Work instructions:
A faithful transcription of all lines below is the expected answer.

[Items from a dataset]

Start of Block

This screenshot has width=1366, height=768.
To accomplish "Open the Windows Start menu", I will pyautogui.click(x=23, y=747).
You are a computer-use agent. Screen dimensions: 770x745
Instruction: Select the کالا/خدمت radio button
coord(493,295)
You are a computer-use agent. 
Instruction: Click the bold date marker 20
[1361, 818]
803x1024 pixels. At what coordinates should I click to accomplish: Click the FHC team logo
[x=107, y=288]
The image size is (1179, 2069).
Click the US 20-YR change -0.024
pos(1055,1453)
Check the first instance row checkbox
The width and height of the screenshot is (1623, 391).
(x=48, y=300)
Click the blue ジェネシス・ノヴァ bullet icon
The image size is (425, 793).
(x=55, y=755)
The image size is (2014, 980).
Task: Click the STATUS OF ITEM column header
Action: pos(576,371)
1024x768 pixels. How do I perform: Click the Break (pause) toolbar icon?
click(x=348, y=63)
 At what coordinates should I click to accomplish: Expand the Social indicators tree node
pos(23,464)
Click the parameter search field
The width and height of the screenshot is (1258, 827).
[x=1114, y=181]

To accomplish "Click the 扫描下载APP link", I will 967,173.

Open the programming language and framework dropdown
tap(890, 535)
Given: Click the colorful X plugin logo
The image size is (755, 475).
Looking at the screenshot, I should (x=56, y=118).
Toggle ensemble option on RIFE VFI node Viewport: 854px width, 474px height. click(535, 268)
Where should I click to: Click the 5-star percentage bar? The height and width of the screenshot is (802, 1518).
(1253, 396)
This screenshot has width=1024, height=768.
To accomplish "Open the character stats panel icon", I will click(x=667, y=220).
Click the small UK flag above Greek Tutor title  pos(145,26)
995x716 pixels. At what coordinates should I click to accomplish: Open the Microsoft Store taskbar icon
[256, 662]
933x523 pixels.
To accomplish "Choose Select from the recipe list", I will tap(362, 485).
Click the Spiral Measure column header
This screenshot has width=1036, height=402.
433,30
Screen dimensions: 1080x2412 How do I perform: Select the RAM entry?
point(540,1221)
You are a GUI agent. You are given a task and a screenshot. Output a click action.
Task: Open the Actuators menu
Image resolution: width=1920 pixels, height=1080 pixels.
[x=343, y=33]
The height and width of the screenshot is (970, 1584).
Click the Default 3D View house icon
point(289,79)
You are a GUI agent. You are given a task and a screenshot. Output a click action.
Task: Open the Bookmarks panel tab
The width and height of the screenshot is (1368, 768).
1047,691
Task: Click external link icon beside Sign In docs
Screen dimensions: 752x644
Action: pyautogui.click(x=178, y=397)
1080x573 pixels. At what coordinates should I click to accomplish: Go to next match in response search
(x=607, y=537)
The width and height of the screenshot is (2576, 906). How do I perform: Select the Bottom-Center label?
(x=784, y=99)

End of Block

Response below:
This screenshot has width=1366, height=768.
To accomplish "Open the Windows Start menu", I will pyautogui.click(x=23, y=747).
You are a computer-use agent. Screen dimensions: 770x745
Instruction: Select the کالا/خدمت radio button
coord(493,295)
You are a computer-use agent. 
Instruction: Click the bold date marker 20
[1361, 818]
803x1024 pixels. At what coordinates should I click to accomplish: Click the FHC team logo
[x=107, y=288]
The image size is (1179, 2069).
Click the US 20-YR change -0.024
pos(1055,1453)
Check the first instance row checkbox
The width and height of the screenshot is (1623, 391).
(x=48, y=300)
Click the blue ジェネシス・ノヴァ bullet icon
The image size is (425, 793).
(x=55, y=755)
The image size is (2014, 980).
Task: Click the STATUS OF ITEM column header
Action: pos(576,371)
1024x768 pixels. How do I perform: Click the Break (pause) toolbar icon?
click(x=348, y=63)
 At what coordinates should I click to accomplish: Expand the Social indicators tree node
pos(23,464)
Click the parameter search field
The width and height of the screenshot is (1258, 827).
[x=1114, y=181]

To accomplish "Click the 扫描下载APP link", I will 967,173.

Open the programming language and framework dropdown
tap(890, 535)
Given: Click the colorful X plugin logo
The image size is (755, 475).
Looking at the screenshot, I should (x=56, y=118).
Toggle ensemble option on RIFE VFI node Viewport: 854px width, 474px height. click(535, 268)
Where should I click to: Click the 5-star percentage bar? The height and width of the screenshot is (802, 1518).
(1253, 396)
This screenshot has width=1024, height=768.
To accomplish "Open the character stats panel icon", I will click(x=667, y=220).
Click the small UK flag above Greek Tutor title  pos(145,26)
995x716 pixels. At what coordinates should I click to accomplish: Open the Microsoft Store taskbar icon
[256, 662]
933x523 pixels.
To accomplish "Choose Select from the recipe list", I will tap(362, 485).
Click the Spiral Measure column header
This screenshot has width=1036, height=402.
433,30
Screen dimensions: 1080x2412 How do I perform: Select the RAM entry?
point(540,1221)
You are a GUI agent. You are given a task and a screenshot. Output a click action.
Task: Open the Actuators menu
Image resolution: width=1920 pixels, height=1080 pixels.
[x=343, y=33]
The height and width of the screenshot is (970, 1584).
Click the Default 3D View house icon
point(289,79)
You are a GUI agent. You are given a task and a screenshot. Output a click action.
Task: Open the Bookmarks panel tab
The width and height of the screenshot is (1368, 768).
1047,691
Task: Click external link icon beside Sign In docs
Screen dimensions: 752x644
Action: pyautogui.click(x=178, y=397)
1080x573 pixels. At what coordinates should I click to accomplish: Go to next match in response search
(x=607, y=537)
The width and height of the screenshot is (2576, 906). How do I perform: Select the Bottom-Center label?
(x=784, y=99)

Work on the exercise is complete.